Citizen K, 21 juin 2013

Le père incestueux

L’absence de figure paternelle serait une condition favorable à l’épanouissement de l’artiste. Voyez Rimbaud, élevé par sa mère…

« Est-ce en raison de nos habitudes familiales […], nous fûmes formées très tôt, mes sœurs et moi, vers dix, onze ans. » Paru un an avant que Christine Angot ne distille dans Une semaine de vacances le détail de son viol incestueux, ce texte court en est comme l’antithèse chargée de saveur acide.

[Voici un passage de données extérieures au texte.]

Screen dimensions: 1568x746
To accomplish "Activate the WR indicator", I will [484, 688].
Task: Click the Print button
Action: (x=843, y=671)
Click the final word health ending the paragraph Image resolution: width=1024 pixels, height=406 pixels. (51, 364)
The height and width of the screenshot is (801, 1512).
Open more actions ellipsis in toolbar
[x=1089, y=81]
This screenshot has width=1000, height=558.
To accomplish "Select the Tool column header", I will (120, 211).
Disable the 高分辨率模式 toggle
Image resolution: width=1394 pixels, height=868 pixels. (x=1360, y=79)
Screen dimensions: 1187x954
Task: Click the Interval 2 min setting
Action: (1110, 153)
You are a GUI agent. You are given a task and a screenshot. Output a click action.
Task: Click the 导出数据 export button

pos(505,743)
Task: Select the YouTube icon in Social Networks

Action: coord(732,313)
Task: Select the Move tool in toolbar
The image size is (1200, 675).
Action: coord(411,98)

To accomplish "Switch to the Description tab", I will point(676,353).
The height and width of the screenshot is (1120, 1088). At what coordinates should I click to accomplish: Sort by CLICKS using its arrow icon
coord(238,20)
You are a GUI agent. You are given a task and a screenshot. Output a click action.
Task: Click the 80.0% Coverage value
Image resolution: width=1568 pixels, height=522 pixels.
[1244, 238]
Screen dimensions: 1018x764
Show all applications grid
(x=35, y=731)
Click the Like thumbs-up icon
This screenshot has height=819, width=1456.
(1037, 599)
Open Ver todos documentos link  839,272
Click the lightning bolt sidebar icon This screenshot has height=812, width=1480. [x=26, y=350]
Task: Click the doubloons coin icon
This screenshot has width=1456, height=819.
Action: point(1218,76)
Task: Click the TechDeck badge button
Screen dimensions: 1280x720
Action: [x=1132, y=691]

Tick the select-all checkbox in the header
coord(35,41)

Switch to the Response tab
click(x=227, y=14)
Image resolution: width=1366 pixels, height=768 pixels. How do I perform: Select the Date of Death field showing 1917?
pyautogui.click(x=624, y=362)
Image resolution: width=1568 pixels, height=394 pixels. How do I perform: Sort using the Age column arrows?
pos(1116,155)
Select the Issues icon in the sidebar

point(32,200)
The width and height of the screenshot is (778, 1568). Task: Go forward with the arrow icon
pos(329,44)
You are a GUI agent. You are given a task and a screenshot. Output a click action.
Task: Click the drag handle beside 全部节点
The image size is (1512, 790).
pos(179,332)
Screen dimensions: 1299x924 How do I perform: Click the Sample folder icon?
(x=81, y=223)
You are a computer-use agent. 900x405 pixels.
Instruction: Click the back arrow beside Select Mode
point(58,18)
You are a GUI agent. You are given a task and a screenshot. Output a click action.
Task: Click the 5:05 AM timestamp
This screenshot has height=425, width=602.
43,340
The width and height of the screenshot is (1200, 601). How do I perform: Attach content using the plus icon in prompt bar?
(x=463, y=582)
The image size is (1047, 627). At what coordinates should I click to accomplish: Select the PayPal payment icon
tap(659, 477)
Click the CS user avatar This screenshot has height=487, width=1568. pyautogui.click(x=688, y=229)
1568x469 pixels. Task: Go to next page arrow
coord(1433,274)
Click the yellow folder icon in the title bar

Car chez Anne Serre, les parents bénéficient de l’ardente et précoce complicité de leur portée féminine, faisant avec elle « des choses qu’il est absolument interdit de faire avec les enfants ». Remémoration tardive de l’une d’entre ces filles parvenue au seuil de l’âge mûr, empreint d’une fausse candeur délicieusement incisive, le récit de ce dévergondage tribal (« auquel s’adjoignent quelques comparses familiers) ne manque pas de sel : « On peut dire que Pierre Peloup fut mon premier amant – après papa – car le docteur Mars, s’il aimait nous toucher, ne s’introduisit en nous que plus tard. Il goûtait notre présence lorsqu’il saillait maman ». Plus loin : « Le sexe de papa faisait nos délices. Nous n’étions jamais assez rassasiées de sa vue, de son toucher. Sa forme exemplaire se dressait avec une telle autorité, les plaisirs qu’il nous dispensait étaient si vifs, que je me souviens du tapis à grosses fleurs de son bureau comme d’un jardin bien supérieur à ceux de Le Nôtre. » C’est au décalage absolu entre l’amoralité de ce qu’elle dépeint et le ton distancié qu’elle emploie que tient l’humour grinçant de cette cruelle parabole sur les vertus de l’amour filial. Un petit livre qui a tout le mystère d’un conte. Et, comme l’on sait, les contes n’ont jamais été écrits pour les enfants.